We see that the conditional effect of dist.road.sc and the interaction effect of the two variables, dist.road.sc:cover.sc, are both statistically clearly different than zero. The intercept represents the occurrence probability on the logit scale (0.5149) at the mean level (i.e., scaled variables = 0) of both variables, which translates to a probability of occurence of 0.62 (i.e. plogis(0.5149)). The effect of dist.road.sc is the conditional effect on the logit-scale when cover.sc is at its mean value (i.e., 0.45, untransformed). The coefficient being positive indicates that when cover is at the mean level, increasing distances from the nearest road leads to increasing probability of lynx occurrence.

The effect of cover.sc is the conditional effect on the logit-scale when dist.road.sc is at its mean value (i.e., 962 m, untransformed). The coefficient being positive indicates that when dist.road.sc is at the mean level, increasing cover leads to increasing probability of lynx occurrence. However, this effect was not statistically clearly different zero.
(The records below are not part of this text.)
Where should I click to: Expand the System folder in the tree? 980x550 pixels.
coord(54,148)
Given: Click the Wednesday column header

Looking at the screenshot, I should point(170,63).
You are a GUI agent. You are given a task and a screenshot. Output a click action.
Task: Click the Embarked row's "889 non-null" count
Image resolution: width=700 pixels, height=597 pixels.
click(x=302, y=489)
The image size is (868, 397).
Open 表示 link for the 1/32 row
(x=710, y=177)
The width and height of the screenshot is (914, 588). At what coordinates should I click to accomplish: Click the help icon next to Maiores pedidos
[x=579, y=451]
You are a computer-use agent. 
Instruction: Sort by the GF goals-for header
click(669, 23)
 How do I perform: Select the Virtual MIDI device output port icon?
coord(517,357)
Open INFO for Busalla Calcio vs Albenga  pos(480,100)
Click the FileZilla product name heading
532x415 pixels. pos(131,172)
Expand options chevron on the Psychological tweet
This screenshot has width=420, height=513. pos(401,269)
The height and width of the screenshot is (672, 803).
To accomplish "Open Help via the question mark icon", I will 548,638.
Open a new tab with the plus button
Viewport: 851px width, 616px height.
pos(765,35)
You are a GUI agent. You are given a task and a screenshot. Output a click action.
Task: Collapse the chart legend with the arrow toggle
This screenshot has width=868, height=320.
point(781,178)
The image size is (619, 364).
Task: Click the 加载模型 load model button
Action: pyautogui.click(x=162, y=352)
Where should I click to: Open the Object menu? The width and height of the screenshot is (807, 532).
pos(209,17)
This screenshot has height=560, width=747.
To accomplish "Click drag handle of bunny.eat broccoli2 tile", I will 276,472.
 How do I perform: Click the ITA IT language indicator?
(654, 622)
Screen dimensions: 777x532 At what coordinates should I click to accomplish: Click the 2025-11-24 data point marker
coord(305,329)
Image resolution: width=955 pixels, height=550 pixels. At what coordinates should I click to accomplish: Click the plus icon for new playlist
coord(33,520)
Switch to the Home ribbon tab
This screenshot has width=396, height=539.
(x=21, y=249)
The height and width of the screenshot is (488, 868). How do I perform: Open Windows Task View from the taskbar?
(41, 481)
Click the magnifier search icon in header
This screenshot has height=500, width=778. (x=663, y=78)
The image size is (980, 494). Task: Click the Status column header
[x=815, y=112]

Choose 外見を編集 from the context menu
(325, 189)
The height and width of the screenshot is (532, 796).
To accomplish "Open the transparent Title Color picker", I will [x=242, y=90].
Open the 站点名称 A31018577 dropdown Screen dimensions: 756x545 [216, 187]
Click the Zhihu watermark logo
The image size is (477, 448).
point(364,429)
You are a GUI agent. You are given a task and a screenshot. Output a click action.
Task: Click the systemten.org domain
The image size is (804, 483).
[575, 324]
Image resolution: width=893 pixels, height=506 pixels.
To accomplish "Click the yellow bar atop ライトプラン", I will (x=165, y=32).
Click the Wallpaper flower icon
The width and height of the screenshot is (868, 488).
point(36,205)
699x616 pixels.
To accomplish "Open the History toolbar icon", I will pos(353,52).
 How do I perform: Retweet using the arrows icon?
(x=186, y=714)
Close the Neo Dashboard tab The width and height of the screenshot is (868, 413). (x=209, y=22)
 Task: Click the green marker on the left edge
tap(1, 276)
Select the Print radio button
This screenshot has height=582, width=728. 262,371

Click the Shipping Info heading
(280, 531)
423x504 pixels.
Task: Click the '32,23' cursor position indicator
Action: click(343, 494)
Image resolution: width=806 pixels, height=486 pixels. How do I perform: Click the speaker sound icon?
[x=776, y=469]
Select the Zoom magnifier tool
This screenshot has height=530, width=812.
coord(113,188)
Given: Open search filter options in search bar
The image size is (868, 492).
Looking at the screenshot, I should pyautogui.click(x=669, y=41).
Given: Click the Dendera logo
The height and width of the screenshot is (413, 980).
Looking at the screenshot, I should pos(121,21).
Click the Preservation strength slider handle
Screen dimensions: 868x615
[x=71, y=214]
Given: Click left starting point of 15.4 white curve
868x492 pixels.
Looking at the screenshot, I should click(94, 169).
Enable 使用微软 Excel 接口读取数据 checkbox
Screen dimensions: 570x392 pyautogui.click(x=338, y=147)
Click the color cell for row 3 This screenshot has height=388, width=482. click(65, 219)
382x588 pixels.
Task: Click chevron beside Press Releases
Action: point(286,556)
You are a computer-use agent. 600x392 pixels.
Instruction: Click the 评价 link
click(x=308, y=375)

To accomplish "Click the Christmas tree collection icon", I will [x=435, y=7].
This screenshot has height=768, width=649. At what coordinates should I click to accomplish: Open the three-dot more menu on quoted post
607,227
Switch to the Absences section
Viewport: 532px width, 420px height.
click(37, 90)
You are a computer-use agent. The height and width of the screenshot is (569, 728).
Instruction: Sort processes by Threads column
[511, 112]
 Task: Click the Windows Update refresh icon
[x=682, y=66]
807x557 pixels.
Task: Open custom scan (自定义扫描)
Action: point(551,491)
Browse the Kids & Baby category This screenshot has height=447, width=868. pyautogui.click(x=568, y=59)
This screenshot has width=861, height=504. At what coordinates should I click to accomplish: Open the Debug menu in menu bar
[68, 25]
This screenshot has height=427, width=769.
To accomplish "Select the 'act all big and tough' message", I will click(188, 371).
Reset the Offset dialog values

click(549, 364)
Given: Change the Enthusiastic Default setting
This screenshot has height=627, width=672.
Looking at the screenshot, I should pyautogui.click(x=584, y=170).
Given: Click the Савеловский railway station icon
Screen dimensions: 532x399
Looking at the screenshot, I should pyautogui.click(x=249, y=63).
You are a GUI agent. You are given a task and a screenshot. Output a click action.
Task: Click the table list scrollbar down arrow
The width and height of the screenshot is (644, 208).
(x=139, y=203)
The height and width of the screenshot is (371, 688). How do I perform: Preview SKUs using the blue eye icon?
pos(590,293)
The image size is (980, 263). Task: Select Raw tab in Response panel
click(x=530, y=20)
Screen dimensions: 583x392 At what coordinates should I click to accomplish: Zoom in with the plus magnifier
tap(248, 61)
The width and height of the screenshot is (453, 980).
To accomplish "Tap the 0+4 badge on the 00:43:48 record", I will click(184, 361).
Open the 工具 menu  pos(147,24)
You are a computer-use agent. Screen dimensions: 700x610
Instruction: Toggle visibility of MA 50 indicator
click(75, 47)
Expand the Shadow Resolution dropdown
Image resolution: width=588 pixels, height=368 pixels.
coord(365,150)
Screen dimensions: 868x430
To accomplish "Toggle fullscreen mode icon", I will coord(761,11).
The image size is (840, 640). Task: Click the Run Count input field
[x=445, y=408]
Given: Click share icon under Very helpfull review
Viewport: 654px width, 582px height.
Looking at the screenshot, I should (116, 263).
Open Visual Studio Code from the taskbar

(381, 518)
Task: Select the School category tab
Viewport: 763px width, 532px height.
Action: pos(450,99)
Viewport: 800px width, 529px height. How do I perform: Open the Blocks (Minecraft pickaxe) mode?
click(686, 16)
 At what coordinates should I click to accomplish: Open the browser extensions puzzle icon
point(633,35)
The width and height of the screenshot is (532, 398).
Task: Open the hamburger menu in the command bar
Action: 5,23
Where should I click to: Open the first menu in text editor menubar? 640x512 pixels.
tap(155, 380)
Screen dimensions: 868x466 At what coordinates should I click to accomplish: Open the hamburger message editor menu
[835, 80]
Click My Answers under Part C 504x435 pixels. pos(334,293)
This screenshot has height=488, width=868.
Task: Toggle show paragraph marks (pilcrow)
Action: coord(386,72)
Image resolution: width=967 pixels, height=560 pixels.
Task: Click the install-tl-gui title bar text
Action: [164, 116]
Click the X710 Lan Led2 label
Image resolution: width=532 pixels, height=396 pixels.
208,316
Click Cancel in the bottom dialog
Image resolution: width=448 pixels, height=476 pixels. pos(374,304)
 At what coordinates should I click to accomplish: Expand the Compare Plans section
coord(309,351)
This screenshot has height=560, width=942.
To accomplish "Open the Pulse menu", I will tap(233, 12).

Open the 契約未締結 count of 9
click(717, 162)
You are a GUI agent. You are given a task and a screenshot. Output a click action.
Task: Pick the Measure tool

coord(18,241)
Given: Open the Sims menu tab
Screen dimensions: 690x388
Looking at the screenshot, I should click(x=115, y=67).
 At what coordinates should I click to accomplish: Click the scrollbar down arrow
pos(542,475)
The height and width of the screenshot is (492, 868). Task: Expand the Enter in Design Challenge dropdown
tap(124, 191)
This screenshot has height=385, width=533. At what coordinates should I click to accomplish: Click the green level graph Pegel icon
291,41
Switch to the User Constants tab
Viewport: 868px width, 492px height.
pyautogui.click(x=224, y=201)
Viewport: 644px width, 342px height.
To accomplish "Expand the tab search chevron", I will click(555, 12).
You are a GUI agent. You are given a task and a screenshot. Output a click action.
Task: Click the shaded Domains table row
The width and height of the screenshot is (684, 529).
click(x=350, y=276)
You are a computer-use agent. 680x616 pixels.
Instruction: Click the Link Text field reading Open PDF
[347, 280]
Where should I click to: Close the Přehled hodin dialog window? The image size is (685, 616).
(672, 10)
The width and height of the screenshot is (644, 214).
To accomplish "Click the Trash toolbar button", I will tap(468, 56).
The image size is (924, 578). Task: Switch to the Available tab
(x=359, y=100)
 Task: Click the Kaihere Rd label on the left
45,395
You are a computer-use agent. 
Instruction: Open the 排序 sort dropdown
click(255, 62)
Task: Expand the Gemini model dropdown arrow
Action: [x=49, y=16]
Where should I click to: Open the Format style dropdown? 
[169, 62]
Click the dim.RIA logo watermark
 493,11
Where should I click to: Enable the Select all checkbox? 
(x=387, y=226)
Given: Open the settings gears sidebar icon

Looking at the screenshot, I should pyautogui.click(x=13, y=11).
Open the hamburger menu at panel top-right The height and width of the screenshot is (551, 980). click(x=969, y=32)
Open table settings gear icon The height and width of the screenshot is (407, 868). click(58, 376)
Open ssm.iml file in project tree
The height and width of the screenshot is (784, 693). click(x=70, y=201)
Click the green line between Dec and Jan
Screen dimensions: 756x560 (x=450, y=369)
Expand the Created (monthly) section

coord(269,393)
The effect of the interaction, dist.road.sc:cover.sc, is how the slopes/coefficients of each conditional effect is modified when both variables are not at the mean value (i.e., 0). Since this effect is statistically clearly different than zero, we know that we can’t understand the occurrence probability of lynx by just knowing cover or just knowing distance to the nearest road. We need both these values, as the slope of one variable changes in the context of the other variable. Since the estimated interaction effect was negative, we know that when either cover or dist.road is below the mean (<0), but not both, occupancy will be higher than the implied probability of the intercept (0.62). However, if both variables are below their means (<0) or above the means (>0) than occupancy will be lower than the implied probability of the intercept. To visualize and fully evaluate the hypothesos, I will plot the predicted occupancy of lynx under both combinations of cover and dist.road.

# Predict the probability of occurence
marginaleffects::plot_predictions(model,condition=c("dist.road.sc","cover.sc"))

We can see that when cover is high (e.g. 1.98 (scaled); purple line; unscaled this value of cover is 0.94), lynx probability of occupancy is near 1 when close to roads, but decreases at increasing distance from the nearest road. Conversely, when cover is low (e.g., -1.7; red line; unscaled this value of cover is 0.03), lynx have low to no occupancy near roads, but high occupancy far from roads.

Conclusion

These result supports the hypothesis stated above. There are also some interesting findings that are not represeted in the hypothesis. For example, at medium cover (e.g., 0.77 scaled value) the effect of roads is minimal (blue line). Also, it was unexpected that lynx would not occur with high probability far from roads at high cover. Based on these findings, there seems to be some tradeoff, where far from roads lynx occurence is high at low and medium cover. This may have to do with finding open travel routes and seeking areas of cover for hunting.